Quinze ans plus tard, le "traqueur" de centenaires est devenu une petite référence, précieux allié des travaux du démographe de l'INSERM Jean-Marie Robine. A chaque décès de doyenne ou doyen, il est sollicité par les médias. Régulièrement l'appellent aussi des maisons de retraite, des familles, qui veulent savoir si "leur" pensionnaire, leur aïeule, ne serait pas des fois devenu le doyen de la France, de la région, du département...

Car les impeccables tableaux Excel de Laurent sont vertigineux de statistiques, croisées presque à l'infini. Un résultat qui cache des heures, des mois de démarches, de recherches, de collecte de copies d'extraits d'actes de décès, de naissance, auprès d'archives, de mairies, d'articles de presse. "Internet a changé ma vie", sourit le quinquagénaire à la carrure sportive, qui n'y consacre aujourd'hui "pas plus d'une heure par jour" --sans contrepartie ni quête de notoriété-- et se souvient de ses innombrables envois jadis "avec enveloppe timbrée pour la réponse".

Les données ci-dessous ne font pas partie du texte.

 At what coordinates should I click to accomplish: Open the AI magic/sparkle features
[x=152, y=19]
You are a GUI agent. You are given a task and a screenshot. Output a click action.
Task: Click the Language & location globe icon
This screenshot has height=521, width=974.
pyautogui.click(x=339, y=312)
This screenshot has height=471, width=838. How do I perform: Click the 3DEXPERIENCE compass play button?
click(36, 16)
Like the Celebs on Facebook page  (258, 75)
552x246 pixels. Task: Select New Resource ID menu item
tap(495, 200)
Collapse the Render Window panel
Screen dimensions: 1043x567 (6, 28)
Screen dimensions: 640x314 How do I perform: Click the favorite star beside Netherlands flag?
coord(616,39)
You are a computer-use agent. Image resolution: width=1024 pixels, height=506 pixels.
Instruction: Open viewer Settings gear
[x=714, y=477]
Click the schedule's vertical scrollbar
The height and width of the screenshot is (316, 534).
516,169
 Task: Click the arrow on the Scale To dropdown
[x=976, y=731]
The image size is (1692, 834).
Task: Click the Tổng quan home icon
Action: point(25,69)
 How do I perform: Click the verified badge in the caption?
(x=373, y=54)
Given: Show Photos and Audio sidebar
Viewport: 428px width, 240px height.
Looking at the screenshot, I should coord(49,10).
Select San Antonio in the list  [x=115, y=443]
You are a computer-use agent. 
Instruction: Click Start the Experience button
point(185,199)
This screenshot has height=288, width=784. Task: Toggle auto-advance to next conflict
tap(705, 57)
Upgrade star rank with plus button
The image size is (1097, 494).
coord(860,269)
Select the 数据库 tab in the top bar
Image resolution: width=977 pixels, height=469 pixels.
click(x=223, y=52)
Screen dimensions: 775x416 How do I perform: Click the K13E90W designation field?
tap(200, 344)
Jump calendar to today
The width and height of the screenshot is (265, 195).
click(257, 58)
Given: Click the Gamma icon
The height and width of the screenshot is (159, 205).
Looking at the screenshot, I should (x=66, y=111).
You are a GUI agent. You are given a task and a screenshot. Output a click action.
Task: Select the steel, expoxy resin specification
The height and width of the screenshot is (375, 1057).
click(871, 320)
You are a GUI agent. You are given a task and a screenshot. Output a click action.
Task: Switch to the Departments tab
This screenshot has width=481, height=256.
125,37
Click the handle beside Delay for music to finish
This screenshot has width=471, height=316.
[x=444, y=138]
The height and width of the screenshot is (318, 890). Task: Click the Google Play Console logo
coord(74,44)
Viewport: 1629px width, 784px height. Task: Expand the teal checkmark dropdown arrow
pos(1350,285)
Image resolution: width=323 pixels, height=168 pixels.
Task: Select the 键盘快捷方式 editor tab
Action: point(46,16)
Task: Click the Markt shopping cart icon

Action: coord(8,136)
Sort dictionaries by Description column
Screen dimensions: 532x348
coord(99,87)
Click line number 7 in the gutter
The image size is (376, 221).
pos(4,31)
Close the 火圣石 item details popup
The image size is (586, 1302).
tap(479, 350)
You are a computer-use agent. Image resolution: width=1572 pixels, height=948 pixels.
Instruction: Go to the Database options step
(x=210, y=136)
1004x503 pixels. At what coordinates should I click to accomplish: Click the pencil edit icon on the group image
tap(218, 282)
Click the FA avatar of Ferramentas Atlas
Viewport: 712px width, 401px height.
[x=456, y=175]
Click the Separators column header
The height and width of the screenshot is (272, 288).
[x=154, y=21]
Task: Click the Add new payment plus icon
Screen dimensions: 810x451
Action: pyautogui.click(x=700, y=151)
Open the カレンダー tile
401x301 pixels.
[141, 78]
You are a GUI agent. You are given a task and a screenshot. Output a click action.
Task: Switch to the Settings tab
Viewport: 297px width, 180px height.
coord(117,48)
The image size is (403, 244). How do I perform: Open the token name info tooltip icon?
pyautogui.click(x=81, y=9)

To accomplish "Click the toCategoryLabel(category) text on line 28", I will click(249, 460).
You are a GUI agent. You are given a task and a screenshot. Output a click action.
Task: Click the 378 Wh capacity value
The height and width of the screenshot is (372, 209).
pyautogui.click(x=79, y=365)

"Systématique, méticuleux, Laurent est d'une efficacité redoutable", s'émerveille le Pr Robine, qui dirige une équipe de recherche sur Longévité et Vitalité à Montpellier. Et pour qui les données de terrain patiemment validées du passionné de Mérignac sont une source scientifique cruciale, permettant de croiser des données brutes auxquelles lui-même a accès via l'Insee.

En outre, le démographe ne peut, via l'Insee, accéder aux données des centenaires vivants. Et n'a pas le temps de les traquer. Aussi Toussaint et une poignée d'autres passionnés --dont ceux qui alimentent le site centenaires-français --, font ce travail. "Très important, car cela fournit la liste complète des grands centenaires vivants d'aujourd'hui, qui sans cela manquerait à nos graphiques et donnerait une image fort faussée" de la réalité.

- Les centenaires, sujet d'avenir -

"C'est un peu comme les biologistes qui s'appuient sur le travail d'ornithologues amateurs, passionnés, pour recenser les oiseaux à certaines périodes de l'année", explique le Pr Robine, membre d'un réseau de spécialistes de 15 pays, l'International Database on Longevity.

Et c'est un secteur d'avenir. Car le nombre de centenaires explose: au moins 32 super-centenaires en France, et plus de 180 "grands centenaires" (107 ans et plus), pour un total de quelque 21.000 centenaires début 2016, selon l'Insee. Soit près de 20 fois plus qu'en 1970, un nombre qui "double tous les dix ans environ", rappelle Mr Robine.

Mais pour M. Toussaint et les passionnés comme lui, l'intérêt s'est déplacé. Les "super" et "grands" centenaires désormais cernés, c'est vers les cas anciens, les "cold cases", comme il les appelle, qu'il se tourne. Recherche périlleuse car plus on remonte dans le temps, "soit c'est invérifiable, soit c'est faux". Mais avec des petits bonheurs quand même. Telle cette copie de registre baptistère de 1699, dénichée après deux ans de traque, qui a permis d'authentifier qu'un certain Jean Theurel était bien mort en 1807, à 107 ans.